As 42 opposition activists were facing treason charges in Zimbabwe for watching video footage of the Egyptian democracy protests, the Financial Times sent Alec Russell, its comment and analysis editor, down to Harare to interview Morgan Tsvangirai, Zimbabwe’s Prime Minister. Tsvangirai’s opposition Movement for Democratic Change is serving together in a Government of National Unity with Life President Robert Mugabe’s ZANU-PF since 2009. This arrangement is all tenuous of course. ZANU-PF thugs and the police continue to harass opposition supporters and some Tsvangirai’s supporters want him to leave the government since ZANU-PF ministers occupy key all Cabinet key portfolios at the expense of the MDC. The piece was for the FT Weekend’s feature “Lunch with the FT.” Until recently Russell was as the FT’s correspondent in Johannesburg. The piece is vintage Russell: He uses the term he invented for African leaders:”Big Man;” gets his facts from the Cato Institute, and sundowners is “that ritual of the African safari: the serving of drinks at the close of the day.”

But we do learn a few things:

“You no longer need your calculators to go for lunch in Harare.”

If you were to enter [Cabinet meetings] you would not know who was who, MDC or Zanu-PF. The seating is Zanu-PF, MDC, Zanu-PF, MDC … and he [Mugabe] and I direct. We really do consult when things get out of hand.”

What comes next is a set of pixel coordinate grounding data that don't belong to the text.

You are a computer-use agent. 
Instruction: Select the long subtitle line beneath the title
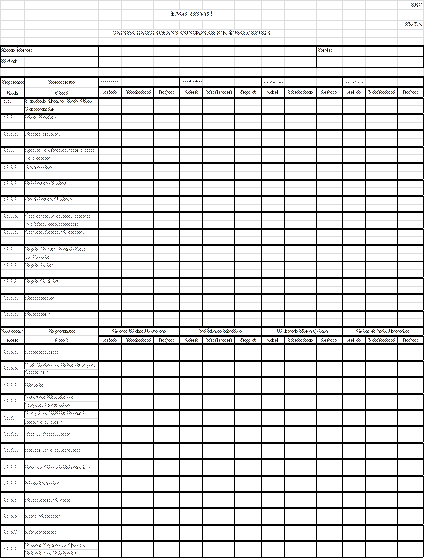coord(192,33)
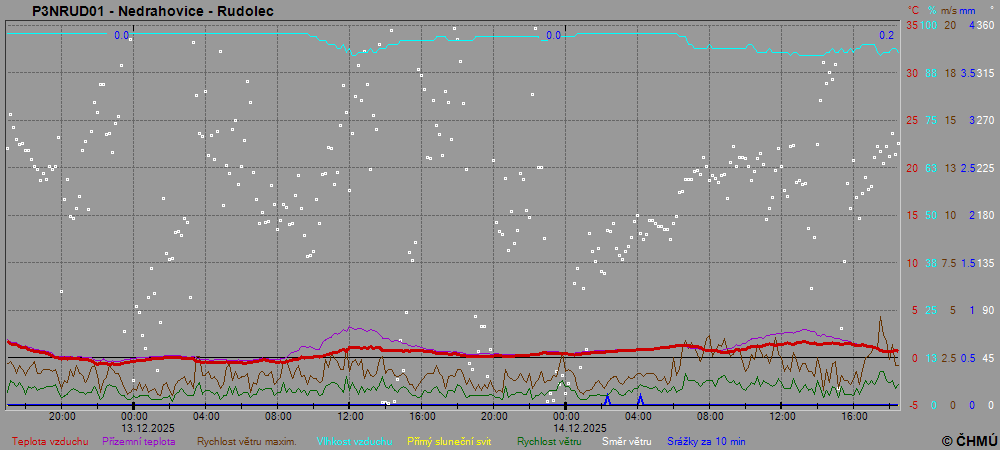Select Přímý sluneční svit legend entry
This screenshot has width=1000, height=450.
[449, 441]
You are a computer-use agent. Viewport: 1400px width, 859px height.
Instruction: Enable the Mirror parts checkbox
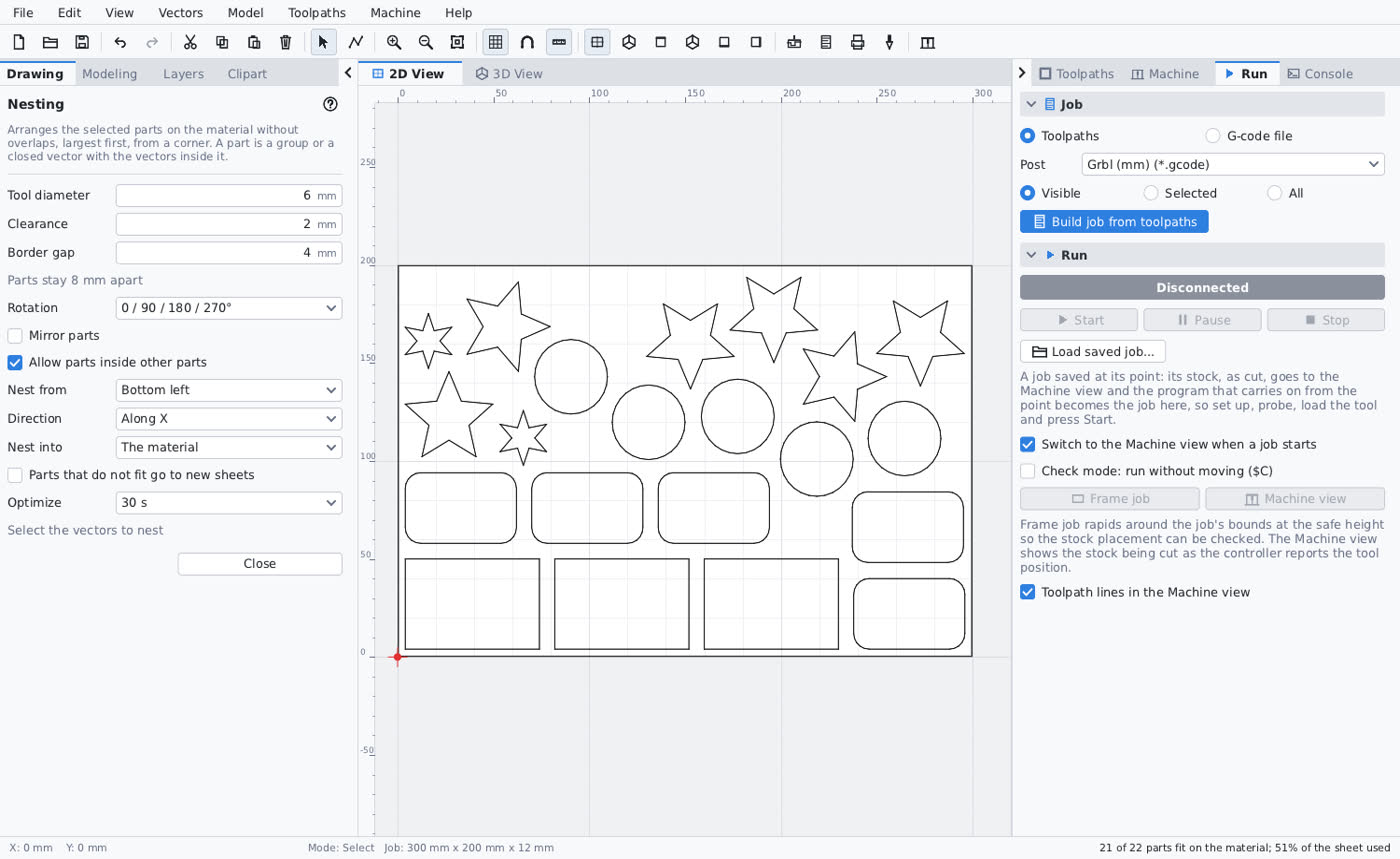[x=15, y=336]
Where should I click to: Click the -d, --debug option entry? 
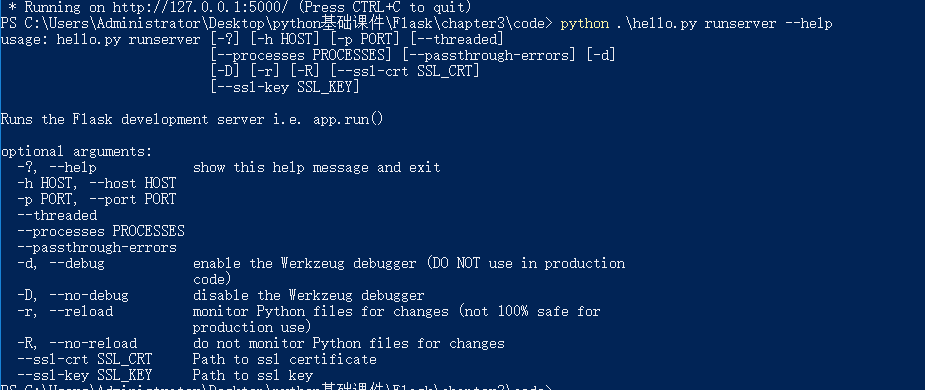pos(60,263)
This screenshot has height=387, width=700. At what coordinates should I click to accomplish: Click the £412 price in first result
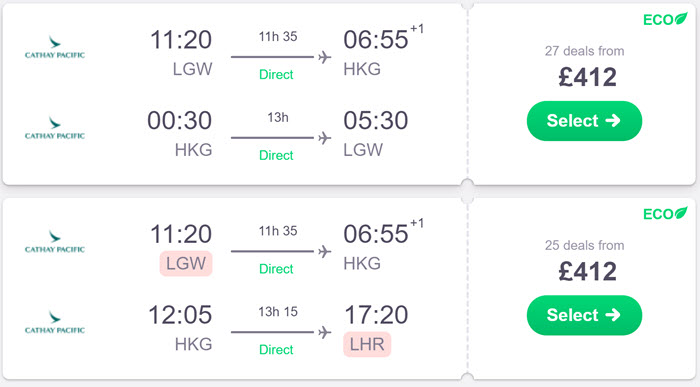588,77
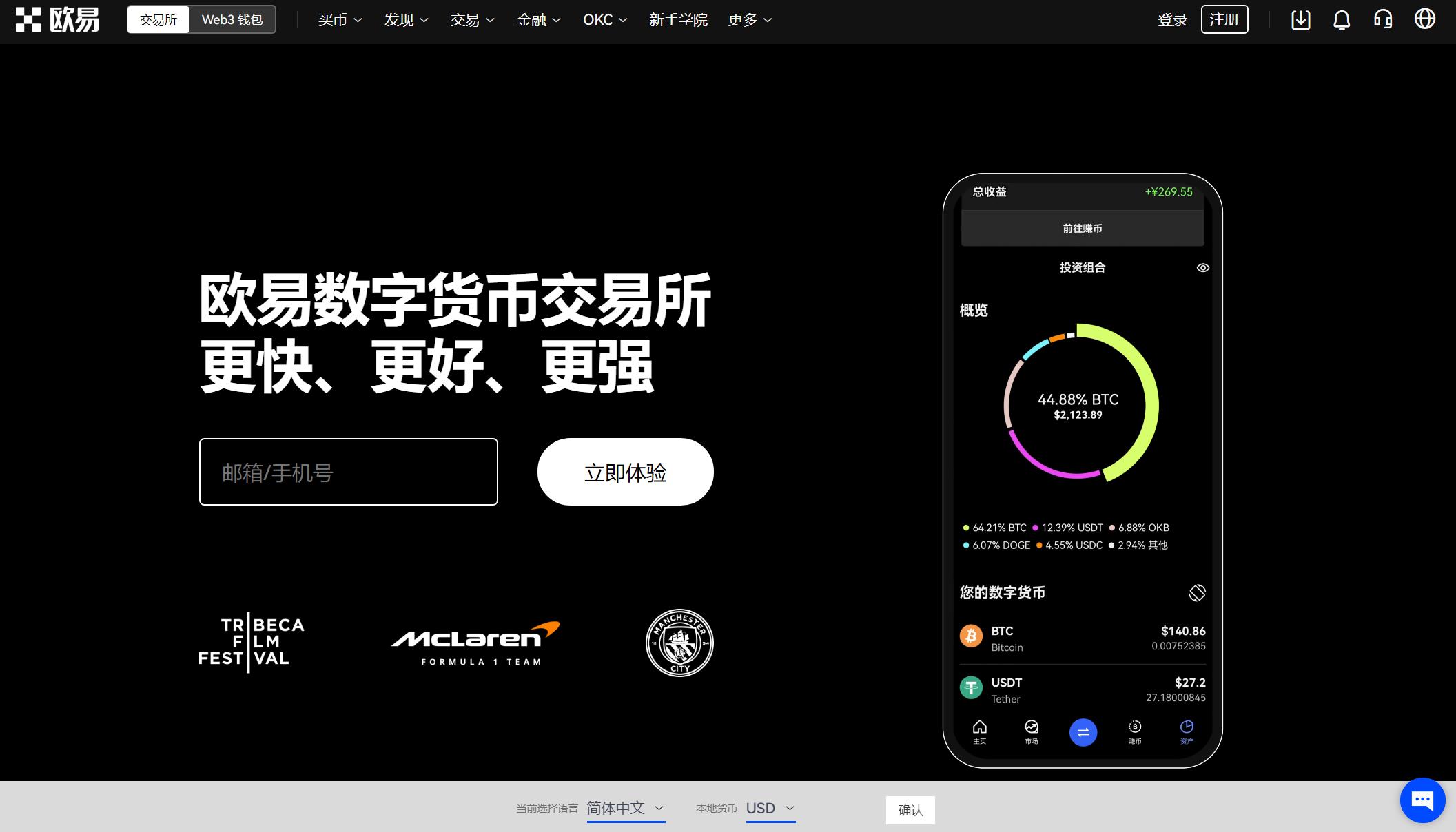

“I used to think [Mugabe] is callous and all that,” he says. “But you know what? He’s human after all. He’s very humane. There is a split personality between Mugabe the [revolutionary] hero and Mugabe the villain …  If you confront him, he tends to close his mind and to say ‘I’m not guilty of violence. I’m not guilty of this. I’m not guilty … ”

Source.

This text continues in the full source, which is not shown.